State v. Jacobozzi

6 Ohio St. 3d 59 | Ohio | 1983

Lead Opinion

Per Curiam.

All the appellants herein have raised in this court, as well as in the courts below, the issue of whether the evidence produced at their joint trial was legally sufficient to support their convictions. The syllabus in State v. Sorgee (1978), 54 Ohio St. 2d 464 [8 O.O.3d 452], states:

“An appellate court will reverse a conviction based solely on circumstantial evidence where that evidence does not, as a matter of law, preclude all reasonable theories of innocence.”

See, also, State v. Kulig (1974), 37 Ohio St. 2d 157 [66 O.O.2d 351] and State v. Goodin (1978), 56 Ohio St. 2d 438 [10 O.O.3d 533].

Moreover, in Sorgee, supra, we recognized that, “[although it is not the function of this court to consider the weight of the evidence when reviewing the trial court’s record in a criminal case, the record may be examined to determine whether it includes sufficient evidence which, if believed, would convince the average juror of the accused’s guilt beyond a reasonable doubt.” Id. at 464; Kulig, supra, at 159.
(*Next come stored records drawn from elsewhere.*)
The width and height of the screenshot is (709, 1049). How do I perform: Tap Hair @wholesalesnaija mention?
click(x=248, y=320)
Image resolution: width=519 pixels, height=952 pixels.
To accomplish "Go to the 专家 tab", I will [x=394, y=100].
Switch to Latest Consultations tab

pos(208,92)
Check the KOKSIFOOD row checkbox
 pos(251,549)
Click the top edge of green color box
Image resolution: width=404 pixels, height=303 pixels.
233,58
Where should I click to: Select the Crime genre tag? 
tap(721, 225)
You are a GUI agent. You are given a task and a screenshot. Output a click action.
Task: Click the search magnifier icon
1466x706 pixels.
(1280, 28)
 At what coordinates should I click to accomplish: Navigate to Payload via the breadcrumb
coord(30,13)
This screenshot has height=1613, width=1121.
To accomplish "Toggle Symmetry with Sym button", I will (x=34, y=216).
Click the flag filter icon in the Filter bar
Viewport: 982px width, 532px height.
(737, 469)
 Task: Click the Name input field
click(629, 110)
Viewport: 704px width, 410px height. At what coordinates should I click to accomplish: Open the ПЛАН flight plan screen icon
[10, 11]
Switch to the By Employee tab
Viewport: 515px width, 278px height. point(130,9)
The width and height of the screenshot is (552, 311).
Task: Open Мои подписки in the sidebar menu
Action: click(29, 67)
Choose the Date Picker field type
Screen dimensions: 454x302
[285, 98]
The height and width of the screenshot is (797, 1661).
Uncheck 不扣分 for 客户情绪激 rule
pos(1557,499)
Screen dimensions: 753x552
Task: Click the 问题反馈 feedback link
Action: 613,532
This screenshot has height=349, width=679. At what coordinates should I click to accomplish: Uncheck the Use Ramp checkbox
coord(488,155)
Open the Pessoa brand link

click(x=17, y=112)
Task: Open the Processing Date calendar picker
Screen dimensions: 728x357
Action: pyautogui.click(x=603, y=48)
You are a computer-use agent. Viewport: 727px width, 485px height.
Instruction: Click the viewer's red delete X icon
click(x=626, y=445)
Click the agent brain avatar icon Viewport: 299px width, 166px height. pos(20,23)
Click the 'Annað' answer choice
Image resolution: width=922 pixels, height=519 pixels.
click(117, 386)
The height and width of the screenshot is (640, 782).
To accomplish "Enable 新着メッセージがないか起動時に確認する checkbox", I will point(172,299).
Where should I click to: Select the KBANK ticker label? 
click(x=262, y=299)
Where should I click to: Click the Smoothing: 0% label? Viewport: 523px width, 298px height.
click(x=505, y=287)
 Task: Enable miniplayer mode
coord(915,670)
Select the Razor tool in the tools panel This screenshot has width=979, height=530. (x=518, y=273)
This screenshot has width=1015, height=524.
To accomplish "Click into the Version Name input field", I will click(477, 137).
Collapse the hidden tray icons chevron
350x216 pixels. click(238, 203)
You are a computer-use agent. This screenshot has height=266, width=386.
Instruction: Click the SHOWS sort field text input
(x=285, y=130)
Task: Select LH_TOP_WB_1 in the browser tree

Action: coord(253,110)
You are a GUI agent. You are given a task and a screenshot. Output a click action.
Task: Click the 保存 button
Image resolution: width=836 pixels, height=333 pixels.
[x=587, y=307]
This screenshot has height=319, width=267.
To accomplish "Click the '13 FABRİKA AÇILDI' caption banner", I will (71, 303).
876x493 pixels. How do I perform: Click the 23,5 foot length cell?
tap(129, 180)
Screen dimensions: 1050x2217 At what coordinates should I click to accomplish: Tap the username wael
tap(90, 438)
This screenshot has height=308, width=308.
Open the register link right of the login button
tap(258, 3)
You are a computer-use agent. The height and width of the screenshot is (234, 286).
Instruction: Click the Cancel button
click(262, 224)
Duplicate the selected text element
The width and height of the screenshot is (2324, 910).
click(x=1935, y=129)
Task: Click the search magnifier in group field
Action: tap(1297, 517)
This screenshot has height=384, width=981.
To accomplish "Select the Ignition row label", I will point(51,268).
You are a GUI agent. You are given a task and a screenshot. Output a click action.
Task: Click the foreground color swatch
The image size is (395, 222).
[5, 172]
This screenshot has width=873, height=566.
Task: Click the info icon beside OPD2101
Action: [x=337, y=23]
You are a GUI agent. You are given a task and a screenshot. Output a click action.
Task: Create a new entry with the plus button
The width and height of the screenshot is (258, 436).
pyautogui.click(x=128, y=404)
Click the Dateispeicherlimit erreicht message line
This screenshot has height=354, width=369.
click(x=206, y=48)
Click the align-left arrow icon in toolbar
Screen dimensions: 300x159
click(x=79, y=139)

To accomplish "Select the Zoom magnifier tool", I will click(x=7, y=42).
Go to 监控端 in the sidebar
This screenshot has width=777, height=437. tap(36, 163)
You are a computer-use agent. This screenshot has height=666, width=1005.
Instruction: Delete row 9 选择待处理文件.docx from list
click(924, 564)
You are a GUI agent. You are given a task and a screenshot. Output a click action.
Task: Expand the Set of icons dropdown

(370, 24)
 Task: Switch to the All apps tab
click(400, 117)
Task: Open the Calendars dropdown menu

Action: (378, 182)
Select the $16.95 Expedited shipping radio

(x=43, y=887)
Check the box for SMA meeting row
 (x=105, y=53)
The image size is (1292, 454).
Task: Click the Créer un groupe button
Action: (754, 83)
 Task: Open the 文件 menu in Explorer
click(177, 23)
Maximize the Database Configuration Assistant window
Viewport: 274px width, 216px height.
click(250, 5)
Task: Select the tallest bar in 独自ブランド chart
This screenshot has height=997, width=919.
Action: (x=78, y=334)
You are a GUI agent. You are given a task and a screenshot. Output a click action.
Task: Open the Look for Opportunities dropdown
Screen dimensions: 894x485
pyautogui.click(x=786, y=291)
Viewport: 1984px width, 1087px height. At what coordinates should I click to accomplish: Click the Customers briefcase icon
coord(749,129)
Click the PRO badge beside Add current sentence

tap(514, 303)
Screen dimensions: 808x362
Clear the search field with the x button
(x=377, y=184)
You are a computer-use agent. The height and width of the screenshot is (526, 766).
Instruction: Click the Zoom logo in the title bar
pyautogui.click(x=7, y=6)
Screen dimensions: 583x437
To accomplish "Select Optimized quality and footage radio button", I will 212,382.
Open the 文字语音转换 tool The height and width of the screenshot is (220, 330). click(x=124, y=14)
The question thus presented is whether, in light of the state’s exclusive use of circumstantial evidence, that evidence precludes any reasonable theory of innocence.

I

The basis for the state’s case against appellant Jacobozzi is that, since his spouse held a one-half interest in the W. 13th St. property at the time he was chairman of the city agency which awarded the rehabilitation grant, a violation of R.C. 2921.42 occurred.3 This court finds that the state failed to meet its burden of precluding all reasonable theories of innocence and, as a consequence, appellant Jacobozzi’s conviction for having an unlawful interest in a public contract is fatally defective.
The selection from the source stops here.